Women were desperately needed to fill jobs in France. The book, The Hello Girls by Elizabeth Cobbs discusses the push for women’s involvement in the communication sector. Many women were recruited to become switchboard operators but, there were also many other positions that needed to be filled from nurses to secretaries. Irma Waterhouse was one of those women. She worked in the kitchens of a Red Cross station in France and served soldiers. This position was revolutionary for a woman like Irma. Because of her wealth and access to education she had the time to volunteer and follow a patriotic calling of helping the military. These opportunities were not afforded to lower class women, who did not have the means to take off from work and leave their responsibilities at home. Irma’s education aided her in work; at some points during her service she worked as a secretary. She was the only person out of five secretaries to speak French, so she often translated between the American and French secretaries.

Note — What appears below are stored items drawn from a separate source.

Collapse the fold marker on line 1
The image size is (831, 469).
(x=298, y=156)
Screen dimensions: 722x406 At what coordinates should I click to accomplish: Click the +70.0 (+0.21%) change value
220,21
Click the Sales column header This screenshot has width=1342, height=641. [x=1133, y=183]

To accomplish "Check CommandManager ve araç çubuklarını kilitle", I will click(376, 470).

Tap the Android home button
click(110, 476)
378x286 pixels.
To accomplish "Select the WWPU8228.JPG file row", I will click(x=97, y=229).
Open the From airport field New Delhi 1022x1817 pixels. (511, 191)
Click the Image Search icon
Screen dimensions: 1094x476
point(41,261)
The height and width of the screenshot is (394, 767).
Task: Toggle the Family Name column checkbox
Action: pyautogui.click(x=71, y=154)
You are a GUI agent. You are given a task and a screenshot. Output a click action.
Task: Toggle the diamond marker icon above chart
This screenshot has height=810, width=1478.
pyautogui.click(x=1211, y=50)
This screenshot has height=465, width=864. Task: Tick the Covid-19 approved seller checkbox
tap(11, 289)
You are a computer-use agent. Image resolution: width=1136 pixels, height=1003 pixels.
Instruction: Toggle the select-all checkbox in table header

Irma Waterhouse and the Vassar Canteen Unit tell a unique story about social roles of women during the war. The role of women was changing at this time, as new positions overseas and at home opened to women. For the first time, women were not only encouraged to enter the war effort, but also they were drastically needed. These women volunteers came from upper-class families with educated backgrounds, but in France they worked service jobs usually held by the lower class. Waterhouse’s achievements did not end here. During World War II she once again worked with the Red Cross informing families across New York city that their sons and husbands had been killed in the war. In her adult life, Waterhouse taught classes to uneducated women about how to lead discussions, a move towards liberating women. She was also a successful author of short stories, received an M.A. in social working at fifty-one and became the head psychiatric social worker at Adelphi University. World War One opened up a variety of opportunities for women, especially upper-class women. After the war, many educated and experienced women who had proved themselves in the face of conflict.